● **Meydan Okuma**: Kayıtların ilk satırından başlayıp "pos(43,766)" ifadesini içeren satır da dahil olmak üzere o satıra kadar olan kısmı aynen aktarın. Resimleri cevabınıza almayın.

● **Verilen Bilgiler**:
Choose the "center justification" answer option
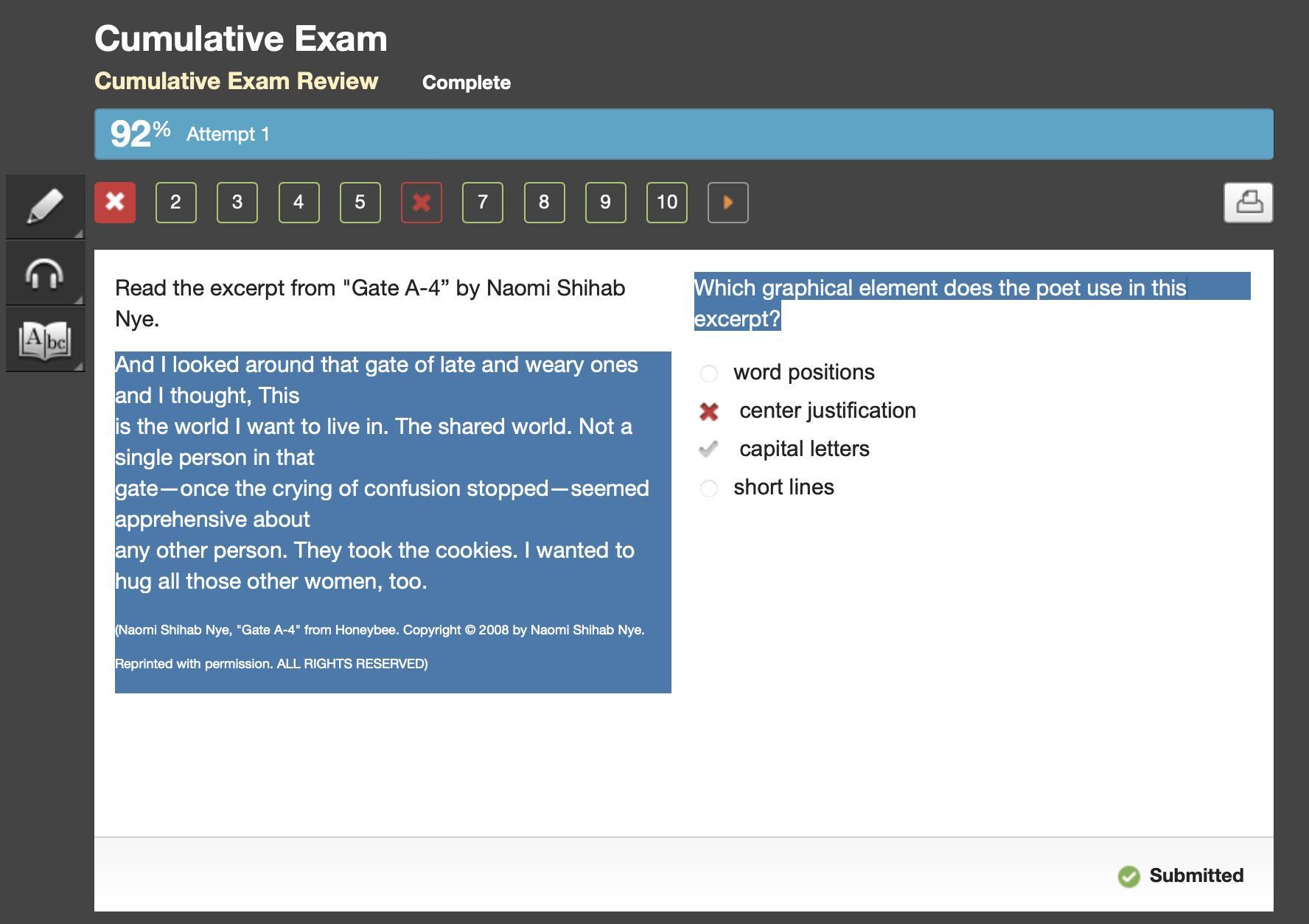The height and width of the screenshot is (924, 1309). pyautogui.click(x=827, y=410)
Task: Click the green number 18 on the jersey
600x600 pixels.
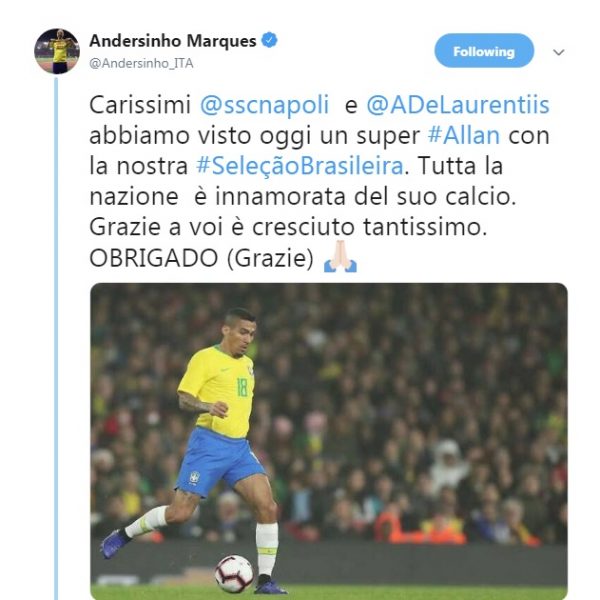Action: 242,387
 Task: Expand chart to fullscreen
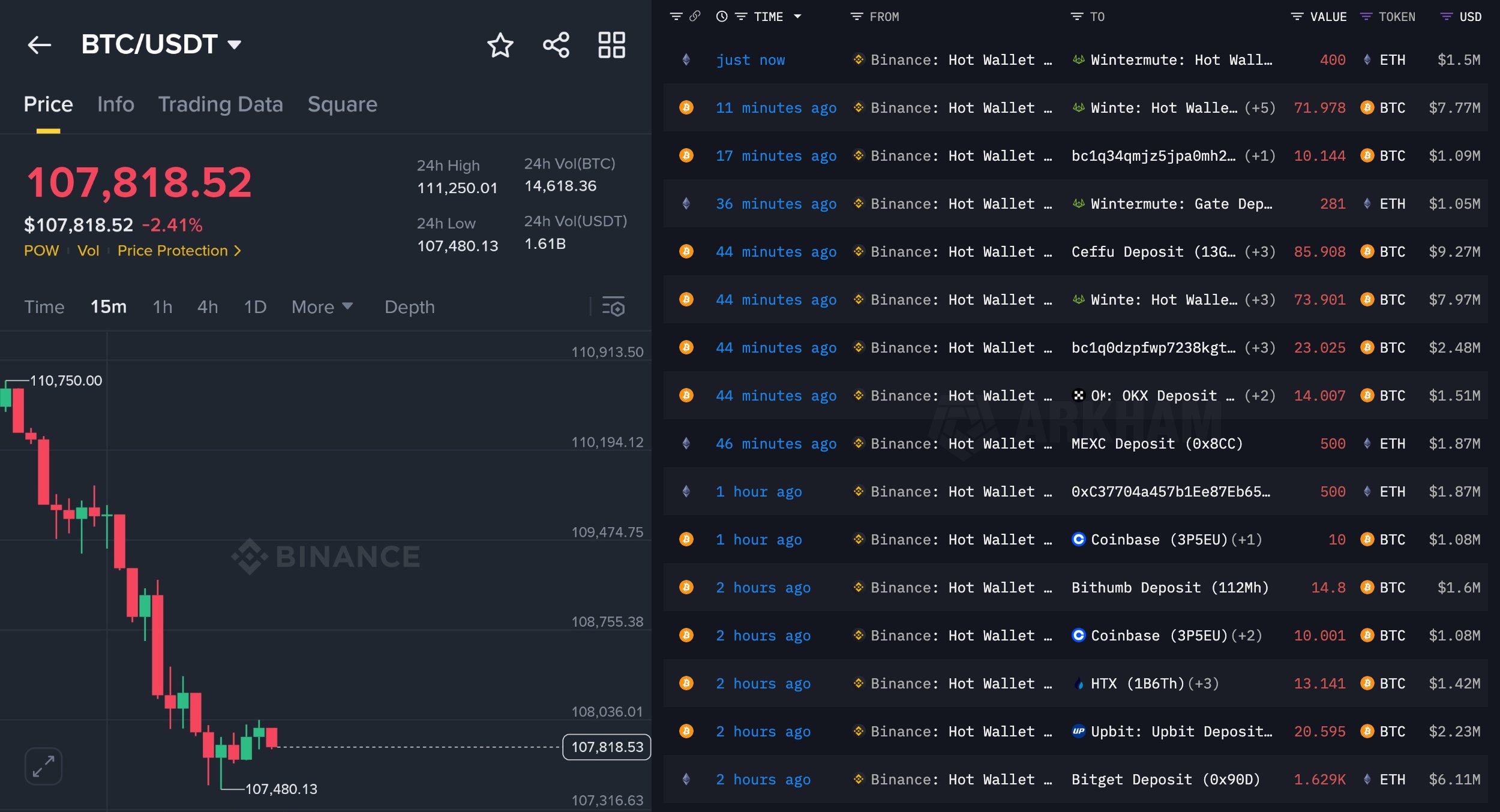pos(43,766)
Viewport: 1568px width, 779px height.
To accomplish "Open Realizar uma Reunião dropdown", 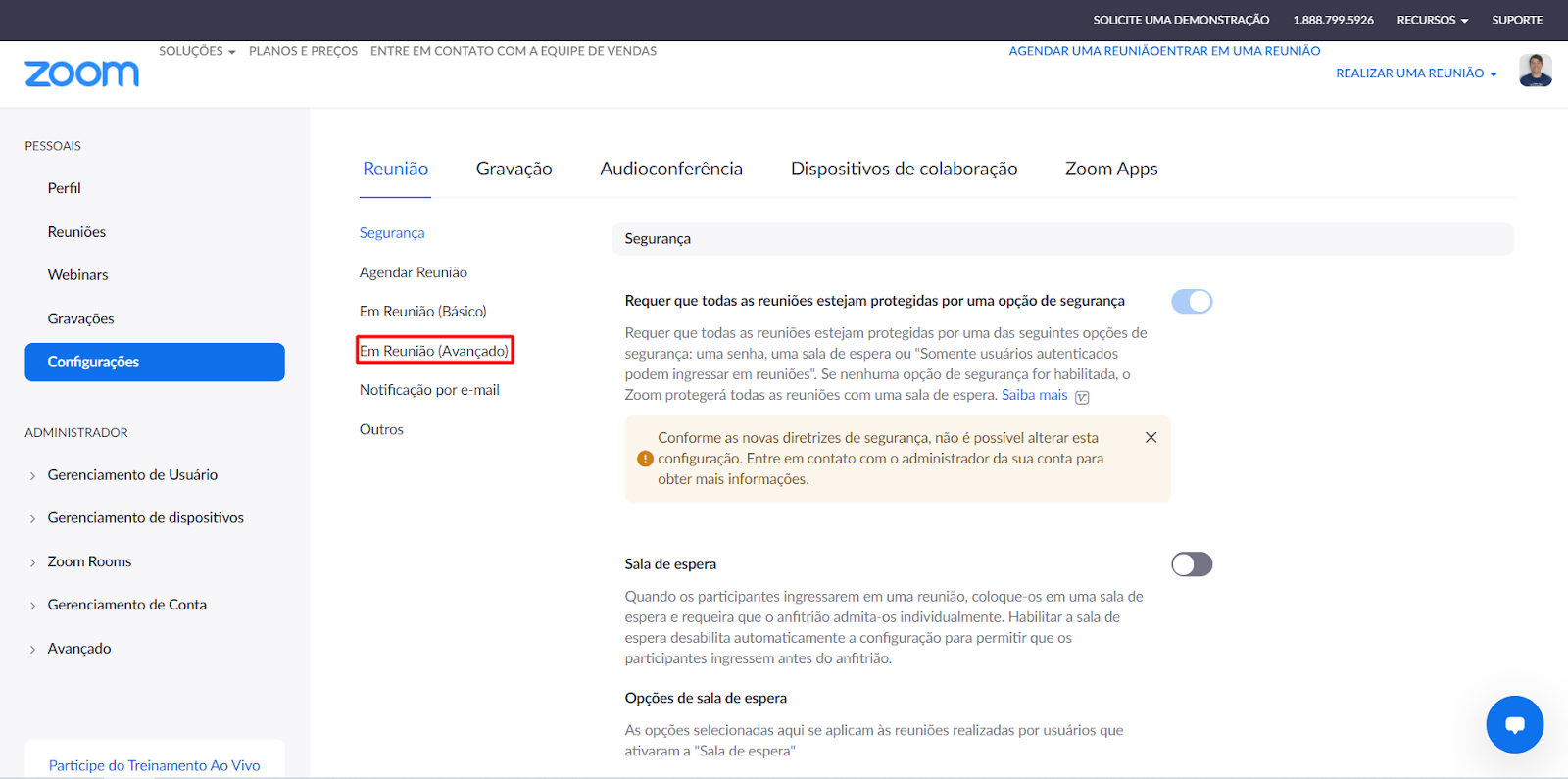I will pyautogui.click(x=1416, y=73).
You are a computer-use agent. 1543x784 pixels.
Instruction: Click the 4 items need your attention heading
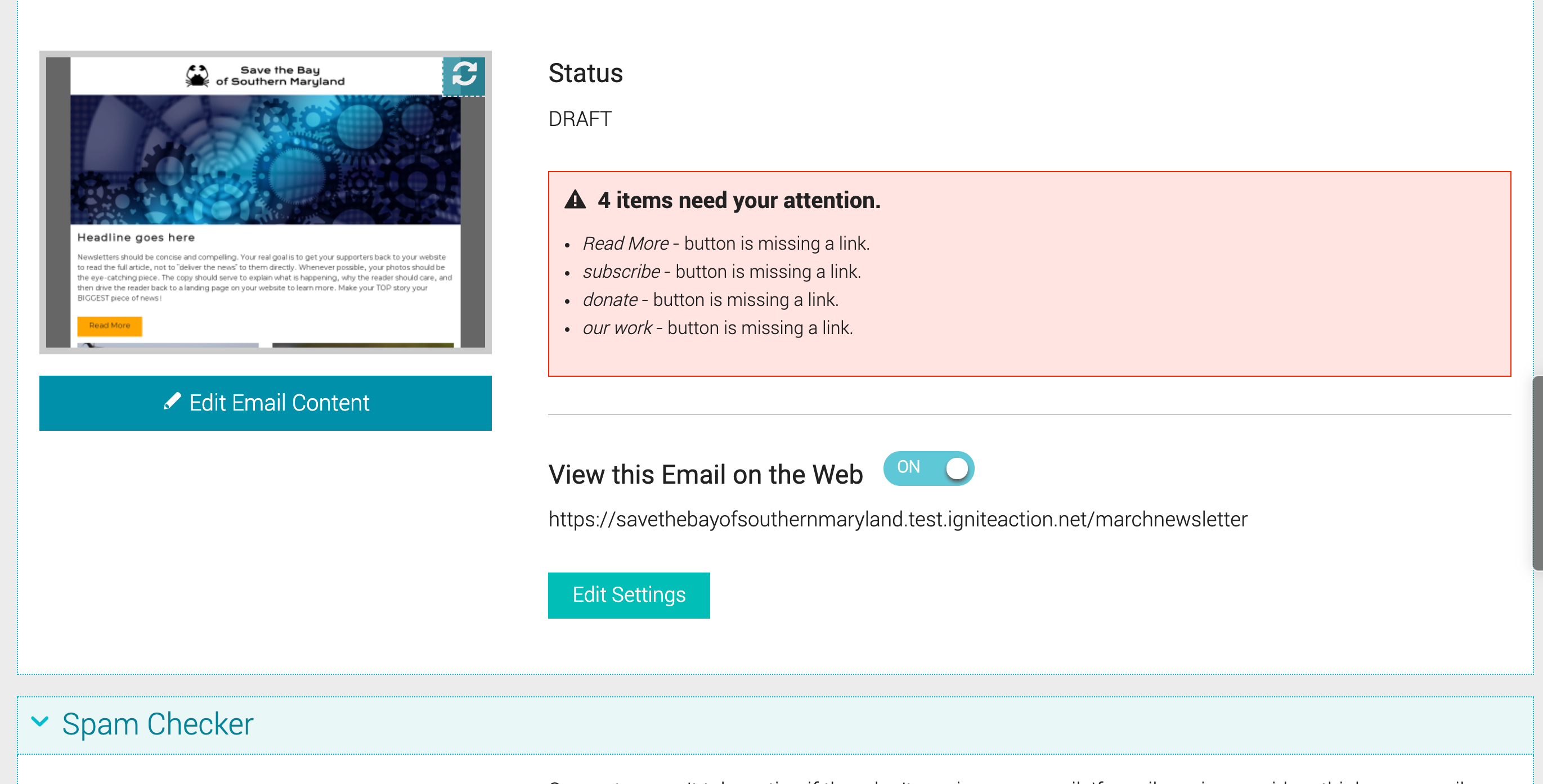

● **Problemin Çözümü**:
Choose the "center justification" answer option
The height and width of the screenshot is (924, 1309). pyautogui.click(x=827, y=410)
Task: Click the green number 18 on the jersey
600x600 pixels.
Action: 242,387
 Task: Expand chart to fullscreen
pos(43,766)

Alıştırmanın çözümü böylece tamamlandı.